* _What is being asked_
Nothing outside the range is wanted. Repeat exactly the lines below from the one with "Twin Harbor Living" through the one with "Andrea Standing Floor Mirror (180, 732)".

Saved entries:
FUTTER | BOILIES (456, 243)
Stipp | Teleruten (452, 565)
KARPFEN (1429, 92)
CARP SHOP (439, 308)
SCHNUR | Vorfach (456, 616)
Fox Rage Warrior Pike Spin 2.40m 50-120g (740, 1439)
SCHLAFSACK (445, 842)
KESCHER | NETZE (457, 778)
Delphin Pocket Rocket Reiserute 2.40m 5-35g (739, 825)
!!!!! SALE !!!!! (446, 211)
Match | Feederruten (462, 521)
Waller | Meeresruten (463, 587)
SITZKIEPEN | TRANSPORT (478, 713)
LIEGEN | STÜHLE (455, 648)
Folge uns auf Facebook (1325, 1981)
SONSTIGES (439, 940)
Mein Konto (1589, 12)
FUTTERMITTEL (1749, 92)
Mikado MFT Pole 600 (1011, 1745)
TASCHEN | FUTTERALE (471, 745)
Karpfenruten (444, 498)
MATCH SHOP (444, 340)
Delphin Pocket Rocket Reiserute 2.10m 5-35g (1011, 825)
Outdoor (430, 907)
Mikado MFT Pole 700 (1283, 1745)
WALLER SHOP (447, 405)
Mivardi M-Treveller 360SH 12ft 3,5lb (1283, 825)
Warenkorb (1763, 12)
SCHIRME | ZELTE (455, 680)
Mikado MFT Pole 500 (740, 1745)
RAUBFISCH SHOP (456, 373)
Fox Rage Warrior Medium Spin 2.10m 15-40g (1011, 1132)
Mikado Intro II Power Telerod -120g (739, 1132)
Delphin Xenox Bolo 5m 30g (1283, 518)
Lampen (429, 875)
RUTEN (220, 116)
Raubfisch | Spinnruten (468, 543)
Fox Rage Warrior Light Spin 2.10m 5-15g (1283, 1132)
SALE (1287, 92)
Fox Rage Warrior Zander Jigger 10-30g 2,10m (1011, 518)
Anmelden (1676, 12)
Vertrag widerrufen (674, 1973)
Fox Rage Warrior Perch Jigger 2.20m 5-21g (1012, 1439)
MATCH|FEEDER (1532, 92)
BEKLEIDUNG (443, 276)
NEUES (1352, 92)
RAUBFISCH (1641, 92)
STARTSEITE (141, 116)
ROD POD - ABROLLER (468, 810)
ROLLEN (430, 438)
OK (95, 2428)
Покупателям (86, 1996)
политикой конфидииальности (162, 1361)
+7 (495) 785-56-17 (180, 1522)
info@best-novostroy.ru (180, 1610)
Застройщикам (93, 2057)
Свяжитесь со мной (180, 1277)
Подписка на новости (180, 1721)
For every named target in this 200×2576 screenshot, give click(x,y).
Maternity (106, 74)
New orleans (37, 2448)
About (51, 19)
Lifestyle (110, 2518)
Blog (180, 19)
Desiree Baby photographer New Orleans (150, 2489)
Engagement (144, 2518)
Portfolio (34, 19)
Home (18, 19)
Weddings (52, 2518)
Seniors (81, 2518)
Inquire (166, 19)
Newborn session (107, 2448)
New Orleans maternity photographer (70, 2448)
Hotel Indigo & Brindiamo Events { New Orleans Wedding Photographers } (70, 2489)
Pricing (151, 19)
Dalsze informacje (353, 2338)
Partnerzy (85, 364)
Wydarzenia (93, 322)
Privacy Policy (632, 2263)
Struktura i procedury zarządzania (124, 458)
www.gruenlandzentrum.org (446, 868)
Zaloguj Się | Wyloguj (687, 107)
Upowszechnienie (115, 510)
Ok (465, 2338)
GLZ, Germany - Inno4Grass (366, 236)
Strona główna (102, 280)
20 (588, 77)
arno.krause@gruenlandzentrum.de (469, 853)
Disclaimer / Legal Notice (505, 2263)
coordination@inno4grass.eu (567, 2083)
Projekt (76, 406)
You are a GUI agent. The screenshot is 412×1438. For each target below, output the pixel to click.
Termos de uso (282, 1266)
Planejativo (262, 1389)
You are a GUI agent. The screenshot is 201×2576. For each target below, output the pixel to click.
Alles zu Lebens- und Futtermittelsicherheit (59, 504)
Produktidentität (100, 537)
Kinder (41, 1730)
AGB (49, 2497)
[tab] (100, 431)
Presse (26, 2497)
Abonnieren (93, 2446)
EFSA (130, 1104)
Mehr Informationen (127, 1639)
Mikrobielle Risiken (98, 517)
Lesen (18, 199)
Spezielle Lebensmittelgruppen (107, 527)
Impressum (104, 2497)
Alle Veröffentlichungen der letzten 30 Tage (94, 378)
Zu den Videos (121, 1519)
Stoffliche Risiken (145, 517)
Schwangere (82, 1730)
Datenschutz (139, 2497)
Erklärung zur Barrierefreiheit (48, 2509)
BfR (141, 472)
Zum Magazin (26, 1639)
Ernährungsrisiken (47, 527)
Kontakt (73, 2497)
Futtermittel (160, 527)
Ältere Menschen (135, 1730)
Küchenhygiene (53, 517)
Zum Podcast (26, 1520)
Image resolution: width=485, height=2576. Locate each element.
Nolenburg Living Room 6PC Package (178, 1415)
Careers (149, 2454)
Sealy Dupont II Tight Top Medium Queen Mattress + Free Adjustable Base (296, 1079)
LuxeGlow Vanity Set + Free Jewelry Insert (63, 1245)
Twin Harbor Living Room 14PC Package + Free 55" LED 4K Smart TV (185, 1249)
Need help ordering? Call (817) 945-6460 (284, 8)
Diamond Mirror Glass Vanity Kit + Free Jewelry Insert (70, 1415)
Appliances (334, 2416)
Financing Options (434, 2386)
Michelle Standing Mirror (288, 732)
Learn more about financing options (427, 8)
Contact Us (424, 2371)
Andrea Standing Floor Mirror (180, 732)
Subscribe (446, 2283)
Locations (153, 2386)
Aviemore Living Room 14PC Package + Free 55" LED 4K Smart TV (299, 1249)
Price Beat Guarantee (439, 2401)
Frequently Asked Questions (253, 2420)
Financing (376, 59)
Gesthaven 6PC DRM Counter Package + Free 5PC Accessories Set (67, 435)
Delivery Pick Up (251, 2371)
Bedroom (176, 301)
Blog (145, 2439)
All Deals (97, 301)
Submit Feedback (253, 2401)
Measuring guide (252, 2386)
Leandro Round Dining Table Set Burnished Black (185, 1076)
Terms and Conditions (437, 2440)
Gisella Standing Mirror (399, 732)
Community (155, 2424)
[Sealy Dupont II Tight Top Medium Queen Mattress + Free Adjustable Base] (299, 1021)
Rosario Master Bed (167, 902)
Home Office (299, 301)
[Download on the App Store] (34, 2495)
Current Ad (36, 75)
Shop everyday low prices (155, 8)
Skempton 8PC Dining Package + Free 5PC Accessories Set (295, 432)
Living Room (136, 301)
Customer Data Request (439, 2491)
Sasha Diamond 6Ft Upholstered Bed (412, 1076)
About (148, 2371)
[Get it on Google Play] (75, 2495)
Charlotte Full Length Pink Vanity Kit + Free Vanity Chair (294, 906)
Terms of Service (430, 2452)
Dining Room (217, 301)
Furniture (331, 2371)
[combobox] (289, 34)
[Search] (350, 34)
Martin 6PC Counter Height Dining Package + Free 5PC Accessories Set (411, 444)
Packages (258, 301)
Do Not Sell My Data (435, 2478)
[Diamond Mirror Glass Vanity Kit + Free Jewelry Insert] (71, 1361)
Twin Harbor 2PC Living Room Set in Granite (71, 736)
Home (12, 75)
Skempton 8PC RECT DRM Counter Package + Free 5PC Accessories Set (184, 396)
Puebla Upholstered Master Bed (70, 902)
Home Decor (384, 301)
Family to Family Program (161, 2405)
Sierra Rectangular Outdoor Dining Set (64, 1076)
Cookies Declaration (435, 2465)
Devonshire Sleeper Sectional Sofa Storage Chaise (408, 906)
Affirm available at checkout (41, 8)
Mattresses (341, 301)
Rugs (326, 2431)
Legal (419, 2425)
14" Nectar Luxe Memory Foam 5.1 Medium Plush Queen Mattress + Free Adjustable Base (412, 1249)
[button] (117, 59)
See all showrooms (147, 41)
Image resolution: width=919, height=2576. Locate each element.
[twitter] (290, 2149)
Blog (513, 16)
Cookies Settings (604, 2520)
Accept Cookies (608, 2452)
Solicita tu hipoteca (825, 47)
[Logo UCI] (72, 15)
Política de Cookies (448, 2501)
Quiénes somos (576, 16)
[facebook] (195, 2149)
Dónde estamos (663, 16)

* _Solution for this problem_
Twin Harbor Living Room 14PC Package + Free 55" LED 4K Smart TV (185, 1249)
Need help ordering? Call (817) 945-6460 (284, 8)
Diamond Mirror Glass Vanity Kit + Free Jewelry Insert (70, 1415)
Appliances (334, 2416)
Financing Options (434, 2386)
Michelle Standing Mirror (288, 732)
Learn more about financing options (427, 8)
Contact Us (424, 2371)
Andrea Standing Floor Mirror (180, 732)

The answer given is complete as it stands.